------ EXCERPTED DATA ------

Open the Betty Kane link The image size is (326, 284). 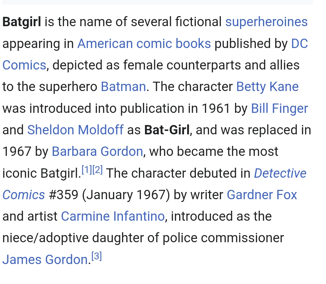pyautogui.click(x=267, y=87)
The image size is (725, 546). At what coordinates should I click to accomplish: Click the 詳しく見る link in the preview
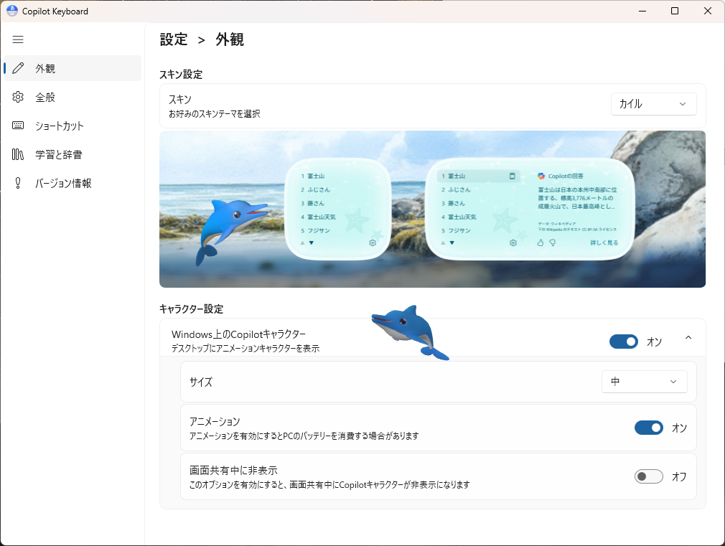pos(604,243)
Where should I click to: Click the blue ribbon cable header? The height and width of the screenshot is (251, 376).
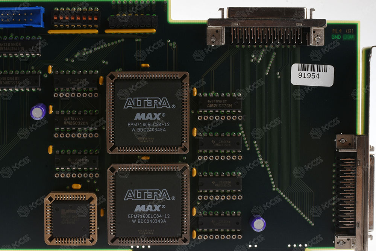coord(22,17)
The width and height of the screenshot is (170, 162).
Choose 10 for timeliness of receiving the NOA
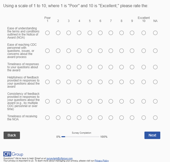(x=144, y=118)
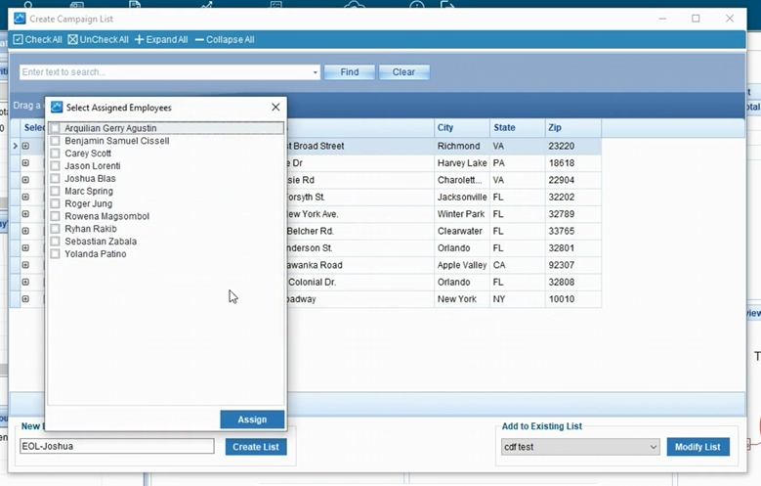
Task: Click the UnCheck All toolbar icon
Action: point(73,40)
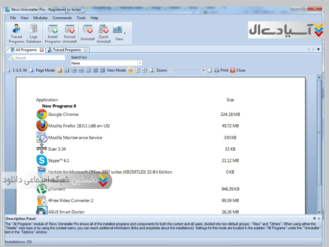Click the Uninstall toolbar icon

(87, 33)
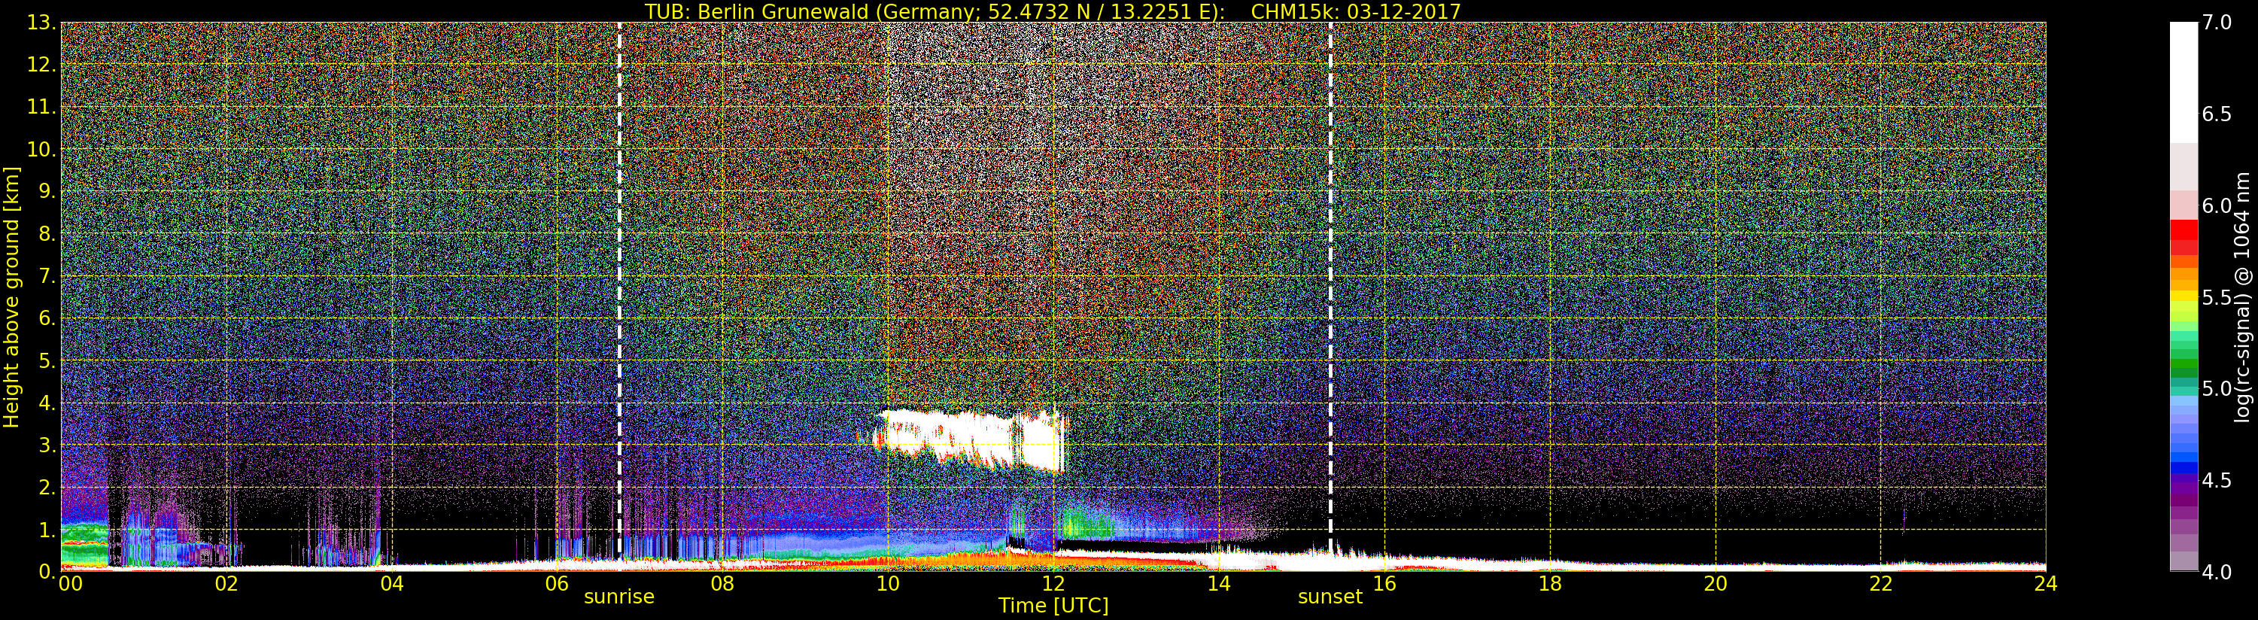Click the 00 tick on the time axis
This screenshot has width=2258, height=620.
click(x=70, y=584)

------

◆ **PROBLEM**
All lines from the one holding "The image size is (725, 546)." to the end of the listing above need to be duplicated exactly. None of the pictures should be included.

◆ **OUTPUT**
The image size is (725, 546). At what coordinates should I click to accomplish: Click the 詳しく見る link in the preview
pos(604,243)
Where should I click to: Click the blue ribbon cable header? The height and width of the screenshot is (251, 376).
coord(22,17)
The width and height of the screenshot is (170, 162).
Choose 10 for timeliness of receiving the NOA
(x=144, y=118)
Task: Click the UnCheck All toolbar icon
Action: point(73,40)
Click the Uninstall toolbar icon

(87, 33)
Click the 00 tick on the time axis
This screenshot has width=2258, height=620.
click(x=70, y=584)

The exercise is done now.